Bayesian and frequentist deep learning models for remaining useful life (RUL) estimation are evaluated on simulated run-to-failure data. Implemented in PyTorch, developed and tested on Ubuntu 18.04 LTS. All the experiments were run on a publicly available Google Compute Engine Deep Learning VM instance with 2 vCPUs, 13 GB RAM, 1 NVIDIA Tesla K80 GPU and PyTorch 1.2 + fast.ai 1.0 (CUDA 10.0) framework.
Anaconda Python >= 3.6.4 (see https://www.anaconda.com/distribution/)

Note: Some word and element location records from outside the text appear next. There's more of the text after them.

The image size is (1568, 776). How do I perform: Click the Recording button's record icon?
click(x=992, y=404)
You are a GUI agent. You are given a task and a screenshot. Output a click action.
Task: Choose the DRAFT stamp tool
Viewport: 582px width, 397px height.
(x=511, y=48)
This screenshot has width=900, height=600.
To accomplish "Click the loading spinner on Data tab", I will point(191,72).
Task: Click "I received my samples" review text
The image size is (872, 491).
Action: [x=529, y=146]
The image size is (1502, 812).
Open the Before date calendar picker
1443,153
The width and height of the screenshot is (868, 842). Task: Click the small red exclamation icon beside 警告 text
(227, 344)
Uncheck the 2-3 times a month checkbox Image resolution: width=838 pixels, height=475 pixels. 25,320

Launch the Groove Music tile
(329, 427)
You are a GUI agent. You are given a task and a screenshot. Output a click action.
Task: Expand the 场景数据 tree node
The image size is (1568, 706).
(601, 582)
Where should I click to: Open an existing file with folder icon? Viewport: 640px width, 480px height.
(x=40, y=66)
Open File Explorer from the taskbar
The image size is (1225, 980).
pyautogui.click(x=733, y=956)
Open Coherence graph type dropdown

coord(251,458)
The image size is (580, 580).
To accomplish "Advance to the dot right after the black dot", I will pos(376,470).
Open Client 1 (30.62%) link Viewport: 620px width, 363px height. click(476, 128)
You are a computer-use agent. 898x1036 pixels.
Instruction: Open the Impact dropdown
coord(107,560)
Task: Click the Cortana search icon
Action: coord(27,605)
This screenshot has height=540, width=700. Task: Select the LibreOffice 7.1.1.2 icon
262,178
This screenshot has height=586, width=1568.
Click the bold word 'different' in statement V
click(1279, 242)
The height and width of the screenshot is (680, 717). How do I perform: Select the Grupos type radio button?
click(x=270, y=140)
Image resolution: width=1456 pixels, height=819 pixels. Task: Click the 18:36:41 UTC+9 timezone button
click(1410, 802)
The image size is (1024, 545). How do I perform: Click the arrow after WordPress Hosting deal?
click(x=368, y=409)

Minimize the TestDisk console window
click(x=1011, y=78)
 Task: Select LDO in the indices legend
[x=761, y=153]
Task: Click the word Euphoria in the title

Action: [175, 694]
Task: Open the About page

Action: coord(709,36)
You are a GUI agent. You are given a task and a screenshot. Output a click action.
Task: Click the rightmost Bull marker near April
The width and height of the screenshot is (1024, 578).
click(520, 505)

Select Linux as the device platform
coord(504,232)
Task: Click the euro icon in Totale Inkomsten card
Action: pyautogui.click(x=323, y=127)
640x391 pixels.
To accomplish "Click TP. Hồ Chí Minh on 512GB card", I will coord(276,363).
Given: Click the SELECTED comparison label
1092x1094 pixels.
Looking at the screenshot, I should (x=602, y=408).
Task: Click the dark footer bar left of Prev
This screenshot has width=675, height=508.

Clone or download the repository, open a terminal in the root directory and run the following commands:
conda env create -f environment.yml
conda activate bayesian-deep-rul
Now the virtual environment bayesian-deep-rul is active. To deactivate it, run:
conda deactivate
When you do not need it anymore, run the following command to remove it:
conda remove --name bayesian-deep-rul --all
The models were tested on the four simulated turbofan engine degradation subsets in the publicly available Commercial Modular Aero-Propulsion System Simulation (C-MAPSS) dataset. Check datasets/CMAPSS/README.md for instructions on how to download the dataset.
Open a terminal in the root directory, activate the virtual environment and run one of the following commands:
-
sh train.sh
to train the selected model. Parameters can be modified by editing train.sh -
sh evaluate.sh
to evaluate the selected model. Parameters can be modified by editing evaluate.sh -
sh run_experiments.sh
to replicate the experiments on the C-MAPSS dataset
Open a terminal in the root directory, activate the virtual environment and run tensorboard --logdir .
to monitor the training process with TensorBoard. If you are training on a remote server, connect through SSH and forward a port from the remote server to your local computer (gcloud compute ssh <your-vm-name> --zone=<your-vm-zone> -- -L 6006:localhost:6006
on a Google Compute Engine Deep Learning VM instance).
Training and evaluation logs of the experimental results are provided for verification. Run results/results.ipynb in Jupyter Notebook to check the results by yourself.